Previous large language models, like LLaDA2.0, faced a challenge: improving the quality of the text they generate often slowed down the speed at which they could create it, and vice versa. It was hard to get both high quality *and* fast performance at the same time. Essentially, there was a trade-off between how good the output was and how quickly it was produced.
What's the solution?
The researchers solved this by combining two different methods of text generation – one that prioritizes speed and another that prioritizes quality. They created a system with two 'modes': 'Speedy Mode' which generates text quickly but uses a second step to refine it, and 'Quality Mode' which focuses on accuracy and detail. They also used a new type of learning called Reinforcement Learning to help the model better understand and follow instructions, and they increased the amount of text the model can consider at once. Finally, they released two versions of the model, a smaller one (16B) and a larger one (100B).
Why it matters?
This work is important because it demonstrates a way to build very large language models that don't force you to choose between speed and quality. The resulting models, especially the 100B version, are incredibly fast at tasks like coding – generating code at a rate of almost 900 tasks per second – while still performing well on a variety of other benchmarks. This makes these models more practical for real-world applications where both speed and accuracy are crucial.
Abstract
While LLaDA2.0 showcased the scaling potential of 100B-level block-diffusion models and their inherent parallelization, the delicate equilibrium between decoding speed and generation quality has remained an elusive frontier. Today, we unveil LLaDA2.1, a paradigm shift designed to transcend this trade-off. By seamlessly weaving Token-to-Token (T2T) editing into the conventional Mask-to-Token (M2T) scheme, we introduce a joint, configurable threshold-decoding scheme. This structural innovation gives rise to two distinct personas: the Speedy Mode (S Mode), which audaciously lowers the M2T threshold to bypass traditional constraints while relying on T2T to refine the output; and the Quality Mode (Q Mode), which leans into conservative thresholds to secure superior benchmark performances with manageable efficiency degrade. Furthering this evolution, underpinned by an expansive context window, we implement the first large-scale Reinforcement Learning (RL) framework specifically tailored for dLLMs, anchored by specialized techniques for stable gradient estimation.
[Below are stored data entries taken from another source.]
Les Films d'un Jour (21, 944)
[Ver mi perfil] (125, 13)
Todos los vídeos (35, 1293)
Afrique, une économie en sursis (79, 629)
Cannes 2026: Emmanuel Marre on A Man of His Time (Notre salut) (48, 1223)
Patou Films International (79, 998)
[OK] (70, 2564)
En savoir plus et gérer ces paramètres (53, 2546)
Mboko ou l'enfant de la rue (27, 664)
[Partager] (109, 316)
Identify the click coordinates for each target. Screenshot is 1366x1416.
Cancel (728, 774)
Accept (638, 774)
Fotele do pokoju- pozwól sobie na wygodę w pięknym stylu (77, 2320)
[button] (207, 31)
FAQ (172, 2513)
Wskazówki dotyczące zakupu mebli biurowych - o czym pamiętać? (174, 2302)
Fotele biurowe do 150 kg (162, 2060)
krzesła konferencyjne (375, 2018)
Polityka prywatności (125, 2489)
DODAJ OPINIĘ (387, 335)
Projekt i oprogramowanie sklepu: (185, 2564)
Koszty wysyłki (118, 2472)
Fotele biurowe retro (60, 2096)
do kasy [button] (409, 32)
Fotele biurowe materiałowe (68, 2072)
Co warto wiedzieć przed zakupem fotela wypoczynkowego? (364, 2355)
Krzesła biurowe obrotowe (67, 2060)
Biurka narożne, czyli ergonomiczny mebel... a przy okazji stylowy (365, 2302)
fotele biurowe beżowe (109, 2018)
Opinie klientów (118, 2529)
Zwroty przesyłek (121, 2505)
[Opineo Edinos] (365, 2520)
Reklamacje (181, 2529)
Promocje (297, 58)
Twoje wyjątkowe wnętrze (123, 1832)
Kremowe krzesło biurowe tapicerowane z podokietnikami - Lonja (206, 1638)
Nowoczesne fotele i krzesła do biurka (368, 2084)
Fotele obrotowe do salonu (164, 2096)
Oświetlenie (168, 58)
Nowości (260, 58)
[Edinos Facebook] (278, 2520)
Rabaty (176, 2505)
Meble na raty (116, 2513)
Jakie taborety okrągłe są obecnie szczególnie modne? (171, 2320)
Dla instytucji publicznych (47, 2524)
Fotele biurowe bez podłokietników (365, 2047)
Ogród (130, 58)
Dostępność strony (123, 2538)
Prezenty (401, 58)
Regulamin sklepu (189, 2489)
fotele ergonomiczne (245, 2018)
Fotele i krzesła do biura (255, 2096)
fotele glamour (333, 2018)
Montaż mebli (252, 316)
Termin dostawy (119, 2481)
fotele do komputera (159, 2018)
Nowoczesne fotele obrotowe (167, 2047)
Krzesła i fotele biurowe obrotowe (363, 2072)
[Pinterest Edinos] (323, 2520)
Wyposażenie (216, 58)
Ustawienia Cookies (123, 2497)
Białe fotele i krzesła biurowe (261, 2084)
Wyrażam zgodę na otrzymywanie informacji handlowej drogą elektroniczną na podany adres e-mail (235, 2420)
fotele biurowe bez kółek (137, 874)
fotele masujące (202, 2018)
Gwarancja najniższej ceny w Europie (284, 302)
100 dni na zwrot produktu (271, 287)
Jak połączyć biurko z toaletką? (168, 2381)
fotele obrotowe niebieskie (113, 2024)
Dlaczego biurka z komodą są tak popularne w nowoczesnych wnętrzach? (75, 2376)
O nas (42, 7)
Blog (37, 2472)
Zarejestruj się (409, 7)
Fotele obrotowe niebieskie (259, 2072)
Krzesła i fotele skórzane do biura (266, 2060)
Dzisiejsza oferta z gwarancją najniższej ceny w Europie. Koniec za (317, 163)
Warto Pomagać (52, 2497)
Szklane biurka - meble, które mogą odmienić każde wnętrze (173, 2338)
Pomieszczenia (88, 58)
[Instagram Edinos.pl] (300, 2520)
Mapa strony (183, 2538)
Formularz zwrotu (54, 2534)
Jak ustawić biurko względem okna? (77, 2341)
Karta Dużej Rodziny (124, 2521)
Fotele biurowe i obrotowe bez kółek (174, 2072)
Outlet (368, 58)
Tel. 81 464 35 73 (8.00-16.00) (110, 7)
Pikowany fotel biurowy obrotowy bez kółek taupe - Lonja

This alignment not only sharpens reasoning precision but also elevates instruction-following fidelity, bridging the chasm between diffusion dynamics and complex human intent. We culminate this work by releasing LLaDA2.1-Mini (16B) and LLaDA2.1-Flash (100B). Across 33 rigorous benchmarks, LLaDA2.1 delivers strong task performance and lightning-fast decoding speed. Despite its 100B volume, on coding tasks it attains an astounding 892 TPS on HumanEval+, 801 TPS on BigCodeBench, and 663 TPS on LiveCodeBench.